The second largest island in the Isles of Scilly and most famous for Abbey Garden, a blaze of colour with thousands of exotic plants that flourish in the wonderful mild climate of the Isles of Scilly. Tresco Abbey Garden was established on the site of a ruined Benadictine Priory in 1834 and has become home to the many sub-tropical plants brought back by Scillonian ship’s captains from their voyages, including tree ferns from New Zealand and acacias from Australia.
It also has the fascinating Valhalla museum where you can discover about the many shipwrecks off the Isles of Scilly over the years. But there is more to discover on Tresco than Abbey Garden. The white sands at Pestle Bay are the stuff of dreams. Explore the turf paths between Pentle Bay and Bathinghouse Porth, with their prehistoric underwater hut circles or the battlements of Cromwell’s castle.
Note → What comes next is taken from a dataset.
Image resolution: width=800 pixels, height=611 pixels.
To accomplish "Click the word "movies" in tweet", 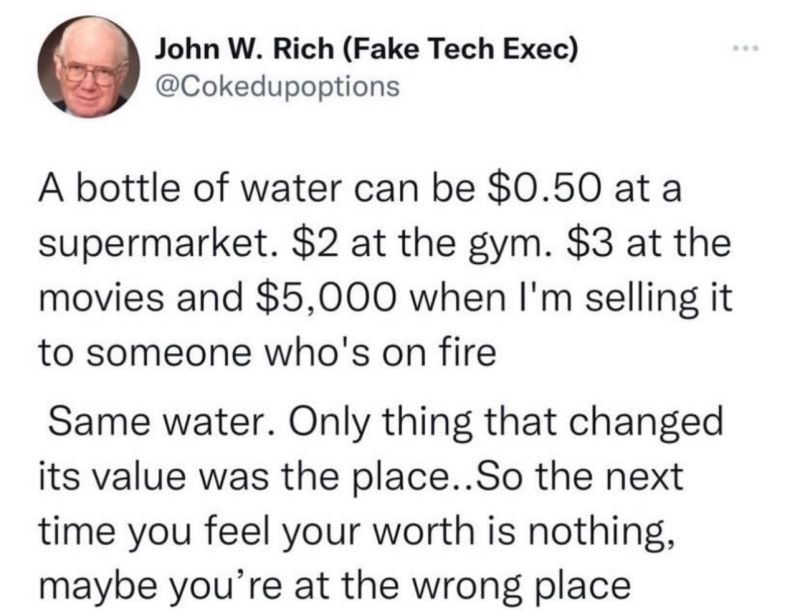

Above Appletree Bay, there is an imposing monument to Augustus Smith of Herefordshire, who leased all of the Isles of Scilly 1830-1872 and appointed himself as Lord of the Isles.
Nowadays, Tresco is leased from the Duchy of Cornwall by the Dorrien-Smith family, descendents of Augustus Smith. Don’t miss the two freshwater pools on Tresco that are a magnet for a range of birds and at the lowest of tides, if you can tear yourself away from Tresco, you can walk across the sea bed to Bryher.